Bay Area mayors speak out after federal agents detain multiple immigrants

Advocates say they've seen ICE agents "around movie theaters and taco trucks."

Deportation officers arrest illegal aliens during targeted enforcement operation in Los Angeles, CA on February 11, 2018. (Photo: U.S. Immigration and Customs Enforcement agency)
Deportation officers arrest illegal aliens during targeted enforcement operation in Los Angeles, CA on February 11, 2018. (Photo: U.S. Immigration and Customs Enforcement agency)

Federal immigration agents reportedly detained multiple people in the Bay Area in Northern California, according to immigrant advocates, one day after the Oakland mayor announced imminent raids would take place.

Bay Area-based immigrant rights groups like Services, Immigrant Rights & Education Network (SIREN) said they had seen the U.S. Immigration and Customs Enforcement (ICE) agents “around movie theaters and taco trucks,” according to reporting from a NBC local affiliate.

One of the individuals reportedly taken into custody over the weekend included an immigrant father from Napa, who was detained Sunday morning in his backyard. Family members told a local immigrant advocacy group that federal agents arrived in six unmarked patrol cars.
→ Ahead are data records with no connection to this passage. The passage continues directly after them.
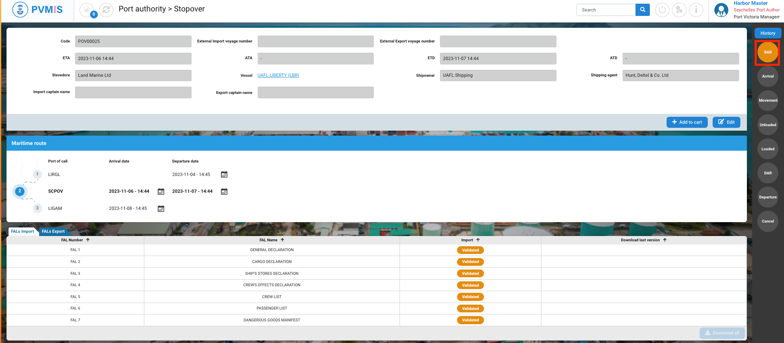
Task: Click the refresh icon in header
Action: (x=106, y=10)
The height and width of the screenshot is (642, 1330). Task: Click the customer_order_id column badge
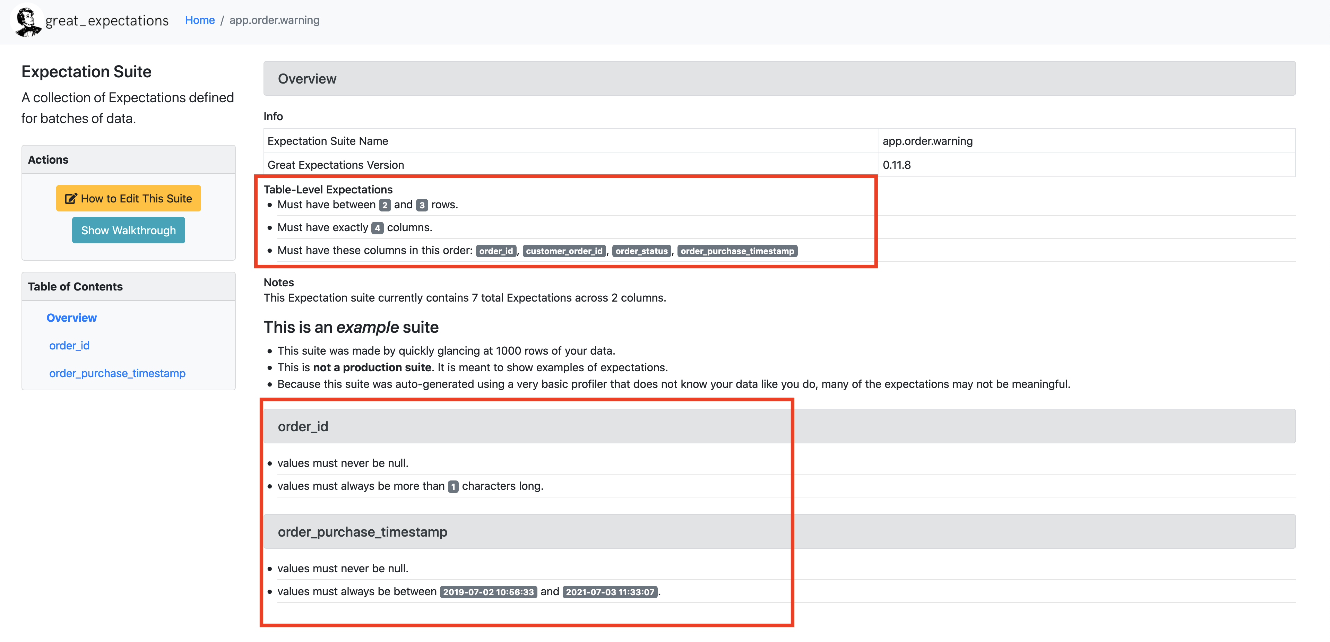(564, 251)
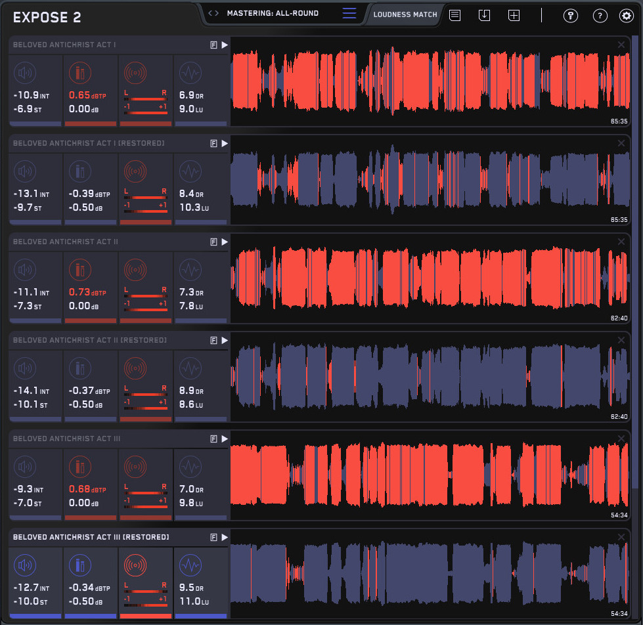Click the export download icon

pyautogui.click(x=485, y=15)
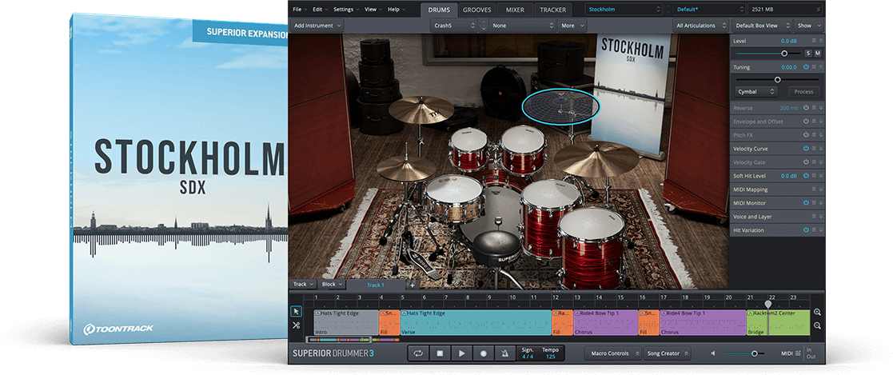This screenshot has height=375, width=893.
Task: Click the Macro Controls button
Action: 612,353
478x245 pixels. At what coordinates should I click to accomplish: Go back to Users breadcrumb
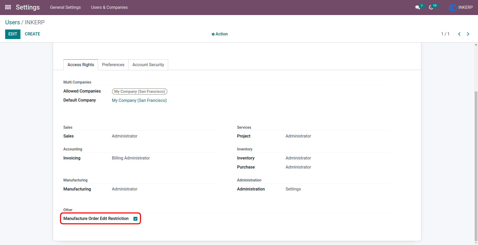[x=12, y=22]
The day before on Saturday, Oakland Mayor Libby Schaaf sent a press release warning residents that ICE could conduct enforcement operations “starting as soon as within the next 24 hours” citing information from “multiple credible sources.”

“As Mayor of Oakland, I am sharing this information publicly not to panic our residents but to protect them,” Schaff wrote in her news release. She went on to provide information for “interested residents” to know more about their legal rights and options “in the event they face detention or know someone who needs legal representation.”

Schaaf noted that Oakland public schools have protocols that prohibit the city’s police officers to participate in ICE activities. She also said that California state law — in a policy that went into effect on January 1, 2018 — requires federal agents to have a judicial warrant or subpoena for employers to allow them into the workplace or for employers to tell their employees that a request has been made to review their immigration documents.

San Jose Mayor Sam Liccardo also tweeted, “[t]o our immigrant communities — we’ve got your back” and added similar information.

Liccardo urged residents to contact 911 and the police if they witness crimes or need emergency medical assistance. He also told residents to “continue to the essential tasks of their daily lives” like going to school and keeping medical appointments.

“[W]e must not allow mere rumors to undermine the life-sustaining activities of thousands of our immigrant families,” Liccardo added.

According to a 2017 Pew Research report, roughly 240,000 undocumented immigrants live in the Bay Area, as represented by data from the cities of San Francisco, Oakland, and Hayward. Another 120,000 undocumented residents live in the South Bay region of San Jose, Sunnyvale, and Santa Clara.

News of the immigration enforcement sweeps come four days after President Donald Trump threatened to pull ICE out of California to punish the state for its “lousy management job” for supporting undocumented residents.

“We’re getting no help from the state of California,” Trump said during a listening session with the Parkland High School shooting survivors last week. “Frankly, if I pulled our people from California, you would have a crime nest like you’ve never seen in California. All I’d have to do is say ‘ICE, Border Patrol, leave California alone.”